A las doce y media, Aldo estaba de vuelta en el Andalucía Palace, lo suficientemente cerca del Alcázar para que resultara agradable regresar a pie disfrutando de una hermosa noche de primavera.
Lo que lo esperaba en la casilla del correo no lo era tanto: el comisario de policía Gutiérrez lo convocaba a la mañana siguiente a las diez. Por lo que parecía, estaba escrito en su destino que debería tener tratos con la policía en todas sus estancias en el extranjero: después de París, Londres; después de Londres, Salzburgo; y ahora Sevilla. Sin contar, por supuesto, la de su propio país.
«Algún día escribiré una monografía comparada», pensó mientras se metía con gusto en la cama. Esa convocatoria no le preocupaba: ¿acaso no había dicho doña Ana que las autoridades deseaban hablar con todos los invitados? Además, ¿no habían llegado a convertirse algunas de sus relaciones con la policía en sólida amistad, como la que unía a su amigo Adalbert y a él con Gordon Warren, de Scotland Yard?

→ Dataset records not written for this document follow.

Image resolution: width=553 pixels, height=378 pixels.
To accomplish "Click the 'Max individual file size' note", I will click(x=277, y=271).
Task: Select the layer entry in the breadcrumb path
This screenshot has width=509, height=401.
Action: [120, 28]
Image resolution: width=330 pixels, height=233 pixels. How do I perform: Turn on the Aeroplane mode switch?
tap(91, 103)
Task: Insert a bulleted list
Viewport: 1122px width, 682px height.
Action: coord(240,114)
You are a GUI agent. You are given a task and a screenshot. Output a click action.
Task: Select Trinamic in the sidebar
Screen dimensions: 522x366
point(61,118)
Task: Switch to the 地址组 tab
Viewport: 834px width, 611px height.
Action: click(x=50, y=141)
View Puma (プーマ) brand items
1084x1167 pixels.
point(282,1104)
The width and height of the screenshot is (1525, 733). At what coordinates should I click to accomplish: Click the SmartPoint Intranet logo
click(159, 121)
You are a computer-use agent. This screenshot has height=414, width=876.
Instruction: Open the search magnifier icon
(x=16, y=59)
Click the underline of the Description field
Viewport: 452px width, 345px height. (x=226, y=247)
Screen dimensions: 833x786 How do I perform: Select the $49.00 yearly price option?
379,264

Sin embargo, al entrar al día siguiente en el despacho del comisario Gutiérrez supo de inmediato que no tenía muchas posibilidades de que éste llegara a convertirse en un viejo amigo. El funcionario recordaba de forma irresistible un toro rabioso. Tenía la cabeza enorme y una cabellera engominada de un negro azulado. El rostro, rubicundo; la barba, corta y cortada en punta, tan oscura como el cabello, del que caía una especie de caracol sobre una frente maciza. Los ojos eran oscuros, de mirada desdeñosa y muy dominadora. Si a ello se añadía un tronco cuadrado que emergía de la mesa cubierta de papeles y unas manos impresionantes, se obtenía una imagen lo menos tranquilizadora posible para quien no tenía la conciencia tranquila.